#### What the task asks:
Although the data holds pictures, return only the lines from the one containing "The width and" to the end, exactly, and without them.

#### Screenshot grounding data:
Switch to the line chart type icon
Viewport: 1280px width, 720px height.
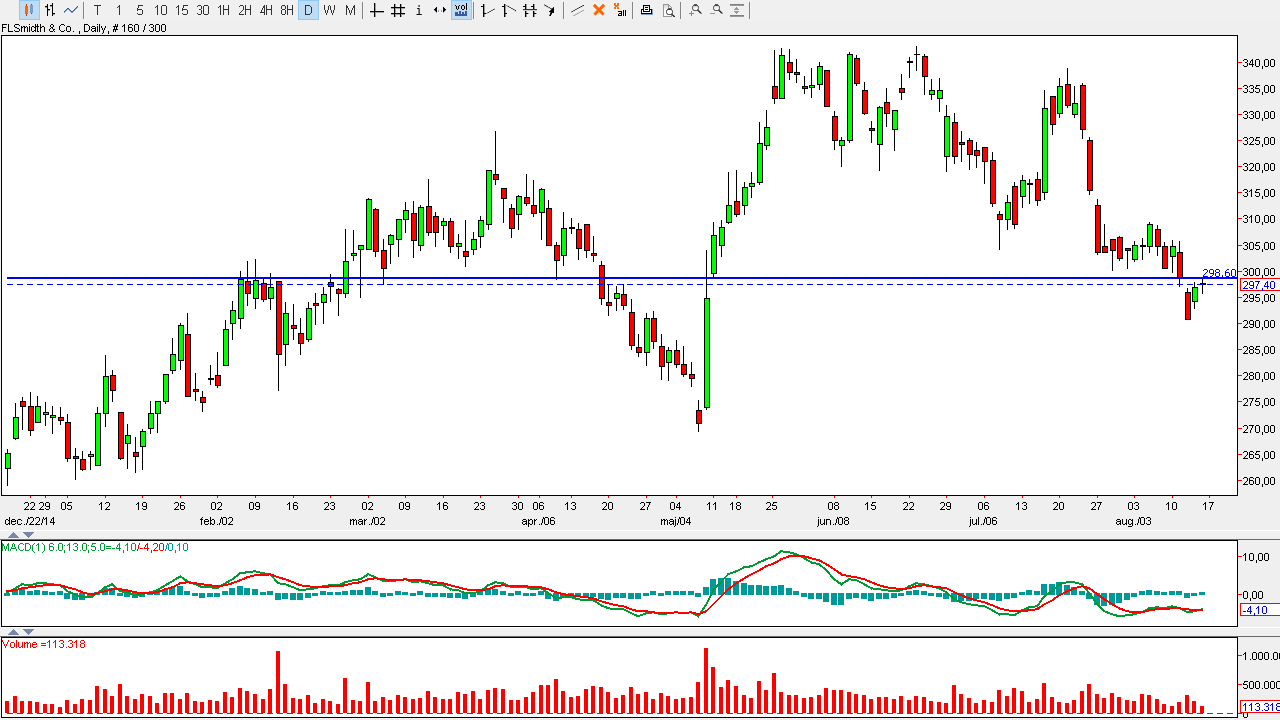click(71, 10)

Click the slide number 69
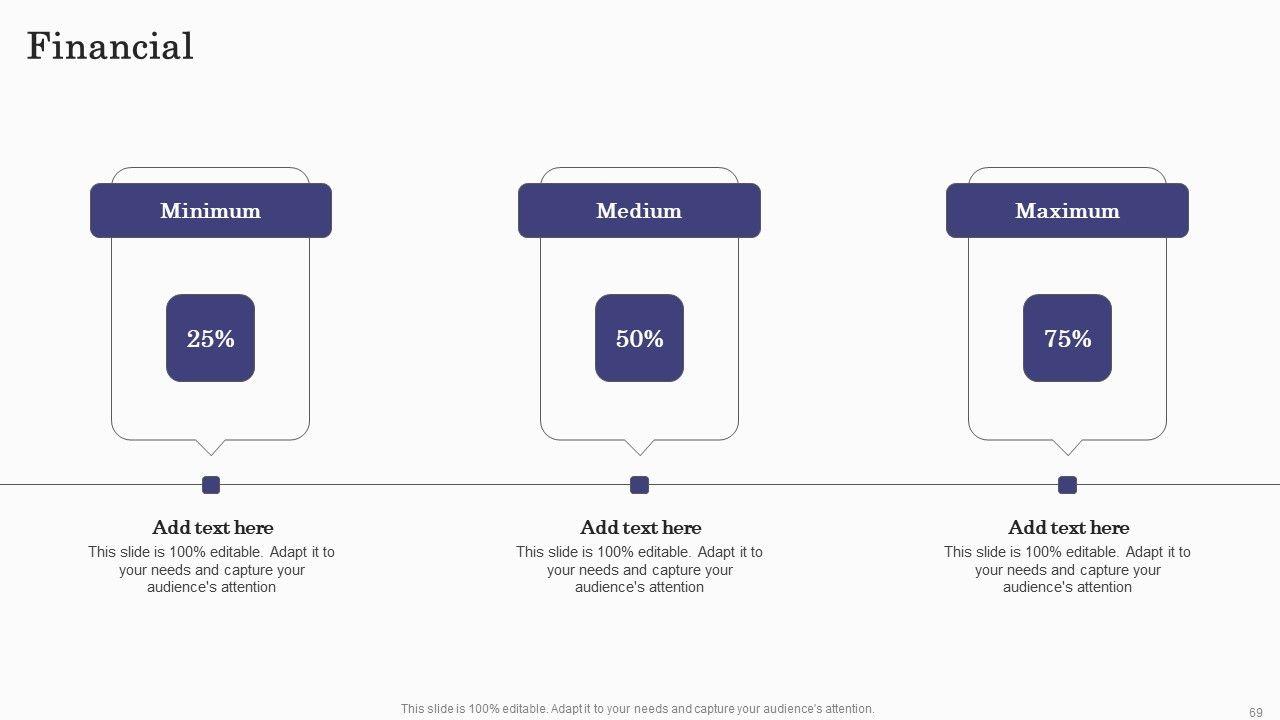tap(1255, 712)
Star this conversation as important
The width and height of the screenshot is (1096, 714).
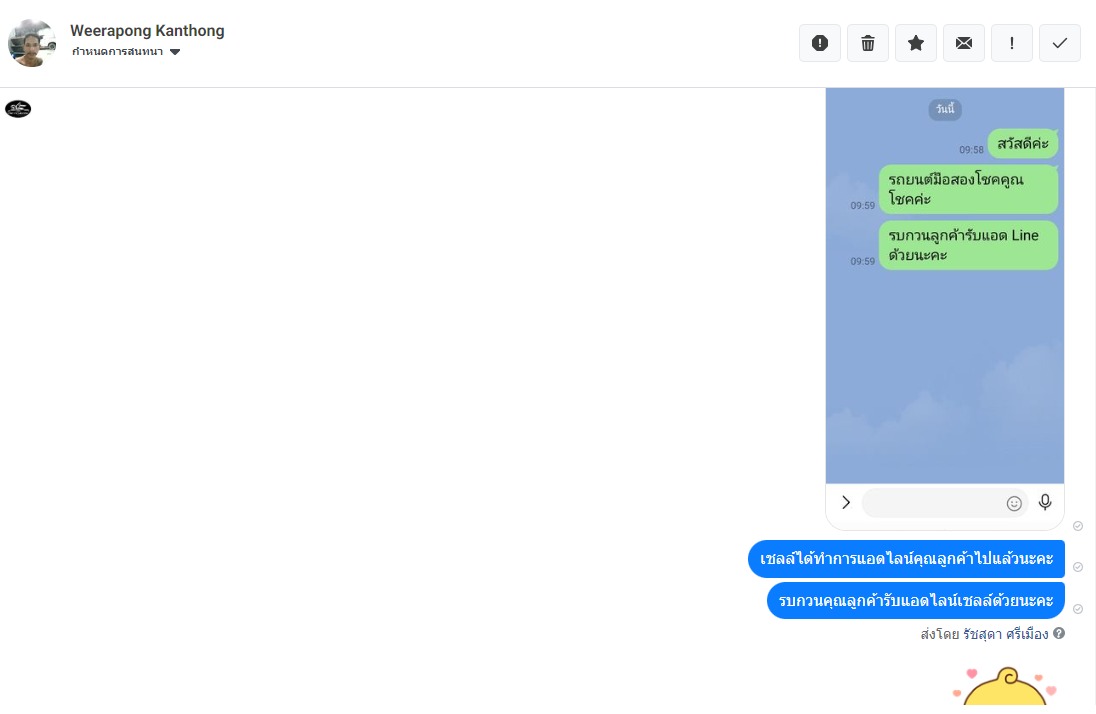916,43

#### The answer:
The width and height of the screenshot is (1096, 714).
916,43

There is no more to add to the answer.